Le Bel 20 à contre-tendance

Terminons par un coup d'œil à la Bourse de Bruxelles. Contrairement à ses homologues européens, le Bel 20 affiche une performance positive sur la semaine, avec un bond de 0,77% à 4.008,93 points. Le trio de tête est composé d'argenx (+5,14%), d'Umicore (+4,93%) et de AB InBev (+2,99%).

"L'action Galapagos se traite en dessous de son niveau de trésorerie en se basant sur le principe que la biotech va brûler sa montagne de cash en vain, ce que nous considérons comme extrêmement improbable."
Deutsche Bank

Le groupe spécialisé dans la technologie des matériaux Umicore a créé la surprise jeudi en annonçant anticiper "une performance exceptionnelle" cette année grâce, entre autres, à la flambée des prix des métaux précieux. Il vise désormais un Ebit ajusté d'environ 1 milliard d'euros. Les analystes restent cependant prudents étant donné la "nature volatile" des prix des métaux précieux.

De son côté, Galapagos (+2,43%) a surfé sur les commentaires de Deutsche Bank. La banque allemande a démarré le suivi de la valeur avec une recommandation à "acheter" et un objectif de cours à 110 euros. "L'action se traite en dessous de son niveau de trésorerie en se basant sur le principe que la biotech va brûler sa montagne de cash en vain, ce que nous considérons comme extrêmement improbable."

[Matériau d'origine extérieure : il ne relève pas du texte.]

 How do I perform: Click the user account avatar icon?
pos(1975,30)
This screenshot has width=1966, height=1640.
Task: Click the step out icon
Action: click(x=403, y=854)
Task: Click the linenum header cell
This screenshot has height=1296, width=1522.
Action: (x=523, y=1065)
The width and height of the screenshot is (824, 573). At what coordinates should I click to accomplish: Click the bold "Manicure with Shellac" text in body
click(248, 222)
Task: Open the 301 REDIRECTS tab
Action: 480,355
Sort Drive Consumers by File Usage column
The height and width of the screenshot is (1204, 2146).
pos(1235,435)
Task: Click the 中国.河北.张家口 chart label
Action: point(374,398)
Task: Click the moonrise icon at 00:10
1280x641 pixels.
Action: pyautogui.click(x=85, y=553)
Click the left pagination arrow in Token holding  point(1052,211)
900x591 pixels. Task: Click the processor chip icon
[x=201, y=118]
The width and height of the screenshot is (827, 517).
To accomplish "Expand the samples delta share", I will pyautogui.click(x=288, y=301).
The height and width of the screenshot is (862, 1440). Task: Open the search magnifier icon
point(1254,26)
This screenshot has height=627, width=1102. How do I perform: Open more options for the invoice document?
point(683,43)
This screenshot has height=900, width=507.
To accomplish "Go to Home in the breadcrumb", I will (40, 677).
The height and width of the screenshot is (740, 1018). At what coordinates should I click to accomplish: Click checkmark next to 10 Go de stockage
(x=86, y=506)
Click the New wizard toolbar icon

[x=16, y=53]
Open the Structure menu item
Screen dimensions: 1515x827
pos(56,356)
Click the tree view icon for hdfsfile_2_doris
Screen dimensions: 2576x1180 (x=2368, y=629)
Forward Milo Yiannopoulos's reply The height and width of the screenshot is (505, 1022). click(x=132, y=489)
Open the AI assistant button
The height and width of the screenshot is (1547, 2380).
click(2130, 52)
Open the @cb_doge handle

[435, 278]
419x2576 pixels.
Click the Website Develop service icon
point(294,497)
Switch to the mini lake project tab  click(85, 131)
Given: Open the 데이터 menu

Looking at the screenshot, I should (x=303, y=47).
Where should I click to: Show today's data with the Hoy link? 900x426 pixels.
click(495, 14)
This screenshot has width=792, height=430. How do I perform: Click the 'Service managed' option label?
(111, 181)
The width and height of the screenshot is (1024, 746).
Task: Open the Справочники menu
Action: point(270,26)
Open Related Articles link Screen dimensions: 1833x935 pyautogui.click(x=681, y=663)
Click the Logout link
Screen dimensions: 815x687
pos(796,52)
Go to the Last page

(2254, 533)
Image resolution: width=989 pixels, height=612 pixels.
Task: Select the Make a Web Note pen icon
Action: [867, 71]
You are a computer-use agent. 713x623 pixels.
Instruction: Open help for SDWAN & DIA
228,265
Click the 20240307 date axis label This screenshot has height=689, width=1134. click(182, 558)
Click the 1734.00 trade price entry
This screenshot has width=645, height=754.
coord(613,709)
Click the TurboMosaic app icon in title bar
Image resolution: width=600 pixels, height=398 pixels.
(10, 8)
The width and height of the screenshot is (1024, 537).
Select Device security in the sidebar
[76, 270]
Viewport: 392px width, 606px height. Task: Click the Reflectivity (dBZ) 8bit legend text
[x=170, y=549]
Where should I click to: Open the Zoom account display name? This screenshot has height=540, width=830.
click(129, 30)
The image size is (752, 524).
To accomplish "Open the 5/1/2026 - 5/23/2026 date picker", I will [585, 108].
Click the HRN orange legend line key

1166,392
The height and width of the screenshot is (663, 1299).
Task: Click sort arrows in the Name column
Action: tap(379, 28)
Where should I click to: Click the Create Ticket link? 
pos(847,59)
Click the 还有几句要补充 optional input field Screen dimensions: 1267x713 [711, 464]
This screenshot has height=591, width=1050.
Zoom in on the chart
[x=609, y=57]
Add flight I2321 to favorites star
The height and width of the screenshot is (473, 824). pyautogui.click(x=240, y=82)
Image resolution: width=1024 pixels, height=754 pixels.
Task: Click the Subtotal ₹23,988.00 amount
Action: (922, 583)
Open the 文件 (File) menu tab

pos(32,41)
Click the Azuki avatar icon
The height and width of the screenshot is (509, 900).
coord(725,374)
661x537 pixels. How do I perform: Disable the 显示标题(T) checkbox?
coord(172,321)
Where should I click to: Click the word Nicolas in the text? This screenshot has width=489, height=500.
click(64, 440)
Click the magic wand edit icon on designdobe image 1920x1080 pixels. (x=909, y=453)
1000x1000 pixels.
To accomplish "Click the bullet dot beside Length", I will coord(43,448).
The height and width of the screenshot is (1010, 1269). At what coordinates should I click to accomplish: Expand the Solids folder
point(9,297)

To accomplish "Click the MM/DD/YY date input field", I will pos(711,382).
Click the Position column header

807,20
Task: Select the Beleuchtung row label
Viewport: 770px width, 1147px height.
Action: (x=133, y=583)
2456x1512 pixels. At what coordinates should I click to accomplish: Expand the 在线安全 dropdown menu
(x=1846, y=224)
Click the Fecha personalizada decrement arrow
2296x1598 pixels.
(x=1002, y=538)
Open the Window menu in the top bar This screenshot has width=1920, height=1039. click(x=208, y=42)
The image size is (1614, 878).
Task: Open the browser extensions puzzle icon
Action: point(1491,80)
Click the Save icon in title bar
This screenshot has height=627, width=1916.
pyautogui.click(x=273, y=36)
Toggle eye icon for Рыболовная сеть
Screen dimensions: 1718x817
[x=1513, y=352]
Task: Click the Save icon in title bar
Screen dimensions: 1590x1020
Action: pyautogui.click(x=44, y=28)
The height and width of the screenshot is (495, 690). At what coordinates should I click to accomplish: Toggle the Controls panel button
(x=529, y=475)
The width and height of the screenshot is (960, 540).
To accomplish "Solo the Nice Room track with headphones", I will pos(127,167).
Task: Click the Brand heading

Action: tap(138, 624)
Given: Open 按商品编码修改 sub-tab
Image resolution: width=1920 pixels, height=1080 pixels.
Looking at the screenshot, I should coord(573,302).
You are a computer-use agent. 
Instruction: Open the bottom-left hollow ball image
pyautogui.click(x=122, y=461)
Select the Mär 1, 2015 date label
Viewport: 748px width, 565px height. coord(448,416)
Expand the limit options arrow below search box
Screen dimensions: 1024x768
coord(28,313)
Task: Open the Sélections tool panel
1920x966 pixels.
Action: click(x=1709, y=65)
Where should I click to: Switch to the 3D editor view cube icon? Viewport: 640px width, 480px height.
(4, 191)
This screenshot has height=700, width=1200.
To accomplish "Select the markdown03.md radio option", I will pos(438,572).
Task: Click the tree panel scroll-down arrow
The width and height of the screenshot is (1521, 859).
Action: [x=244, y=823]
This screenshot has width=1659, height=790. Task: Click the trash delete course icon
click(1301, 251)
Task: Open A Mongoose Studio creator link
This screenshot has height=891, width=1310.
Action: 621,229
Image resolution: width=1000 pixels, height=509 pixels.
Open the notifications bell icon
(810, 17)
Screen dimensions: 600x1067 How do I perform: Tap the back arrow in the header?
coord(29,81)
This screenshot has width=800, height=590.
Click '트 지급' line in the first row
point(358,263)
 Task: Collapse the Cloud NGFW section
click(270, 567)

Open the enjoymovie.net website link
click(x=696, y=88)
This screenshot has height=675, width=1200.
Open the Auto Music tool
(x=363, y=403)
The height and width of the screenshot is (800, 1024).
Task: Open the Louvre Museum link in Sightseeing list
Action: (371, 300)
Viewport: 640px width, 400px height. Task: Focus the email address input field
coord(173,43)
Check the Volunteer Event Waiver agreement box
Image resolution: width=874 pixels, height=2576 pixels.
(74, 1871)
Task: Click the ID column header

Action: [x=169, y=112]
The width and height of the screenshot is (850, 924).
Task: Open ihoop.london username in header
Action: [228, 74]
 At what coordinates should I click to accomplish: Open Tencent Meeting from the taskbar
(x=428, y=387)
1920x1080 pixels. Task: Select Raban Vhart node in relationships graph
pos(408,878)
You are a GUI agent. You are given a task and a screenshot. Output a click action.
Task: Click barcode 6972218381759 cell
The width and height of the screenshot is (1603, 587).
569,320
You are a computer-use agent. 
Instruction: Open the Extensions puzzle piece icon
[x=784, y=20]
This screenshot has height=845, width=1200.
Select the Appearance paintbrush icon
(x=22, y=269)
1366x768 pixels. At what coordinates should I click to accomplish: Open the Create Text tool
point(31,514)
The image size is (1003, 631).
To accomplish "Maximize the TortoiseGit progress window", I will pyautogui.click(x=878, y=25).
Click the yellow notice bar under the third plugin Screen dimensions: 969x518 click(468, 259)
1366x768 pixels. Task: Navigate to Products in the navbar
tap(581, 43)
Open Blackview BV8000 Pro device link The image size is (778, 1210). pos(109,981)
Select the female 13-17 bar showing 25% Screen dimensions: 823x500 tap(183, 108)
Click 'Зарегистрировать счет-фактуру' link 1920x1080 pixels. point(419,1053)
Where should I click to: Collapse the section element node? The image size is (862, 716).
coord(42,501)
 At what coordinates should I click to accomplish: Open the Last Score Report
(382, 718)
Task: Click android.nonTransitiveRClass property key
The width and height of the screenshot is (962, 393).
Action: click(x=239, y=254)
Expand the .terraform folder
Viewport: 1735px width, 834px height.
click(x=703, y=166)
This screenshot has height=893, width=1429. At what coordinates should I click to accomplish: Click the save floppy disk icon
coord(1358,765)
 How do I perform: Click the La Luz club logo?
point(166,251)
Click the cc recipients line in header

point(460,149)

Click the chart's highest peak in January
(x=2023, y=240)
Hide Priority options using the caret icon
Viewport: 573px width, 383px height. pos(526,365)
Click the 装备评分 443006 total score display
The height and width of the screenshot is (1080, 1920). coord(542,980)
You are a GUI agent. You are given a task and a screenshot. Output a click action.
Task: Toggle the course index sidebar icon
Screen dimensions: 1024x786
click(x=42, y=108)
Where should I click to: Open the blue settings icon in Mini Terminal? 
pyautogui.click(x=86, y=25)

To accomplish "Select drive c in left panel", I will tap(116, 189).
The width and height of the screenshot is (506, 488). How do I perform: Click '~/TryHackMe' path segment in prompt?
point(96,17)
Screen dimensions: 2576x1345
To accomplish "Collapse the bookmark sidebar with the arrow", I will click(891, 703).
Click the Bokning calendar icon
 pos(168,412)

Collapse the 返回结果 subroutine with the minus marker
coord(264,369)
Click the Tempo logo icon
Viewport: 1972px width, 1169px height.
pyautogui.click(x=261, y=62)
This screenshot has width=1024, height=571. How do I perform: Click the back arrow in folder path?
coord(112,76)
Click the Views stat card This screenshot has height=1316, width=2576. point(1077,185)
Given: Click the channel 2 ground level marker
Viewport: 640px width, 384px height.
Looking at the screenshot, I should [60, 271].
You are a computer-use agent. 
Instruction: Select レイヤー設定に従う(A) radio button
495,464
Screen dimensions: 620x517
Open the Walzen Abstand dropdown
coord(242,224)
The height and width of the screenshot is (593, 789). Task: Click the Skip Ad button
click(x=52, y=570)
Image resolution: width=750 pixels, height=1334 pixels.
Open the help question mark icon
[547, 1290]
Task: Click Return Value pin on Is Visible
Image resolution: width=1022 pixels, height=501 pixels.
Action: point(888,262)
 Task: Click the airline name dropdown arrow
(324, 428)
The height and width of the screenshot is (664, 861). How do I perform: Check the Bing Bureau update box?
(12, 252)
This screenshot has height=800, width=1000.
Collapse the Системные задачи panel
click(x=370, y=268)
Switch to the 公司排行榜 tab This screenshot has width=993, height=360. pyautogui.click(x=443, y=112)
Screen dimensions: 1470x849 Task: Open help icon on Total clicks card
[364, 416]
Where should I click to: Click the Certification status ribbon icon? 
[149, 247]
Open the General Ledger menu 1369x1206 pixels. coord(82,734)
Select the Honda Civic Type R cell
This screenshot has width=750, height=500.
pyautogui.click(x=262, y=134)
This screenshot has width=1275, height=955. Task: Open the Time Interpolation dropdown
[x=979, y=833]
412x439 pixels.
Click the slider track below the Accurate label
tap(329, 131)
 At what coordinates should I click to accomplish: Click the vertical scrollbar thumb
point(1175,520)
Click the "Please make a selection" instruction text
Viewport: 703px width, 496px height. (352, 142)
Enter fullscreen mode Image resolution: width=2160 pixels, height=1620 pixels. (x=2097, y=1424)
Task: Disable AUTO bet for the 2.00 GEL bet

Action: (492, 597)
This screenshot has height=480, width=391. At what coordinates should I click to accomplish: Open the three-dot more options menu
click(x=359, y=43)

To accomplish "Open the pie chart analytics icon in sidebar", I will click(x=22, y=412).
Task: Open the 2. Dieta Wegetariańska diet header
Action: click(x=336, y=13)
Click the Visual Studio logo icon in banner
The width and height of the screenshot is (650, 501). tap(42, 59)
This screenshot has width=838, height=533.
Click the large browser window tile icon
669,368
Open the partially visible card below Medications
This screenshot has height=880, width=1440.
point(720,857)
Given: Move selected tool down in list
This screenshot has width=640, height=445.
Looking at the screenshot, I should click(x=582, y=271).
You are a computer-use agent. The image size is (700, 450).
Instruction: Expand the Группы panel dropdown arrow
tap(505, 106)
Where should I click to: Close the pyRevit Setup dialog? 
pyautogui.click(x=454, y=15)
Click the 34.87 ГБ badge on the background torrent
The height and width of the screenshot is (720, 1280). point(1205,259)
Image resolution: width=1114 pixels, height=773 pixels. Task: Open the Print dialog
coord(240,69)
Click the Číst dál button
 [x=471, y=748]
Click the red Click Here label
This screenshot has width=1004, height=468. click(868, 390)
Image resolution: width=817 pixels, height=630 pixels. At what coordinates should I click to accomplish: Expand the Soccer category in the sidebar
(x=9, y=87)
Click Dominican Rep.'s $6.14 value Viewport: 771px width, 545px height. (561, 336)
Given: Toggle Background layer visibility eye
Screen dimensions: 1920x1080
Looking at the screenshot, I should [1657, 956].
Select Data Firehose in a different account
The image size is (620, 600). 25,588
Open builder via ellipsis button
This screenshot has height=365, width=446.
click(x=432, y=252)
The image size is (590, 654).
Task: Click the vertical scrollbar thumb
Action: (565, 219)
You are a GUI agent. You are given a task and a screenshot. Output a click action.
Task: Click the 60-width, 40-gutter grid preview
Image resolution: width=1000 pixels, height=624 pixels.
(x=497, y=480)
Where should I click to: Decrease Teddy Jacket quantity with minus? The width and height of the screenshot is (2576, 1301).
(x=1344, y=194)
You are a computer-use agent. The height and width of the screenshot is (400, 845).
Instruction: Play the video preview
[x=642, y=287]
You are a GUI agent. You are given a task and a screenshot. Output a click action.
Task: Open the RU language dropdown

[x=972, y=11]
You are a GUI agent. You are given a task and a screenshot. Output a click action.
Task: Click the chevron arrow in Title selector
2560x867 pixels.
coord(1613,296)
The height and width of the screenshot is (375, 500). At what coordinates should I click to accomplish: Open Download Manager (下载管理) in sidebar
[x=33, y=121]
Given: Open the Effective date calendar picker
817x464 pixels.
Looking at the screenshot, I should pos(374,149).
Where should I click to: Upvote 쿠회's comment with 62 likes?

Mais la palme de la meilleure performance hebdomadaire à Bruxelles revient à Asit Biotech (+70,79%). Après des discussions interrompues pendant plusieurs semaines, le spécialiste des traitements antiallergiques a signé un accord avec le groupe français Diagnostic Medical Systems (DMS), qui prend le contrôle de la biotech. L'opération devrait être finalisée au plus tard à l'automne.

Le résumé

  • Alors que la saison des résultats bat son plein, les actions européennes affichent une performance hebdomadaire négative pour la première fois depuis fin février.
  • Les indices PMI montrent cependant une accélération de la reprise économique en zone euro.
  • Les flux sont de plus en plus importants vers les fonds d'actions européennes.
  • À Bruxelles, le Bel 20 a évolué à contre-tendance grâce à argenx, Umicore et Galapagos.